We maken een sprong van meer dan 70 jaar en daar komen we Pieter Janssens tegen. Pieter wordt door mede-laureaat, Sam De Kegel, omschreven als een kruising van een onderzoeksjournalist, een ontdekkingsreiziger en een nieuwsgierig kind. Onze lokale Indiana Jones.
Zijn grootvader begeesterde hem met liefde voor, wat hij zelf noemt “mannekesgeschiedenis” : oude motoren en vooral de Tweede Wereldoorlog. Elke zondag is hij op stap met een metaaldetector, maar nog belangrijker: hij gaat praten met de mensen. Mensen die verhalen kunnen vertellen, die plaatsen kunnen wijzen. De Heemkundige kringen van Overmere en Kalken helpen hem verder op weg.
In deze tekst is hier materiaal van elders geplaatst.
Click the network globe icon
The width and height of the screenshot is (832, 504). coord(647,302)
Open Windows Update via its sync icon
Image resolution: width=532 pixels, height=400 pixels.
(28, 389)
In 2014 ontdekt hij in Kalken de restanten van de daar ingeslagen V1. Afgelopen oktober werd de V1 verwerkt in een monument, waarlangs je als fietser zeker eens moet passeren. Naar aanleiding van het V1-verhaal vertellen de oudere mensen hem over een “neergestorte vlieger”. Meer heeft Pieter niet nodig. 6 maanden lang gaat hij op pad om het vliegtuig van Willi Lück op te sporen. Hij zoekt ooggetuigen op die de plaats kunnen situeren. Maar meer dan “ginder ergens” als aanduiding is er in het begin niet bij.
Tot hij Marc Bollaert ontmoet die hem vertelt over een stuk land, dat hij kocht en waarvan de verkoper lachtte “ge krijgt er een vlieger bij”. De perimeter is plots behapbaar en elke zondag gaat Pieter, alleen of met vrienden, aan de slag met de metaaldetector, soms tot in de vroege uurtjes. Zijn hart slaat over wanneer hij het eerste tandwieltje vindt.
Tijd voor grotere middelen: professionele scanapparatuur wordt er bij gehaald en men vindt inderdaad diep in de grond een groot metalen object. Veel publiciteit durft Pieter nog niet te maken. Stel je voor dat er een badkuip boven komt in plaats van een Focke Wülf.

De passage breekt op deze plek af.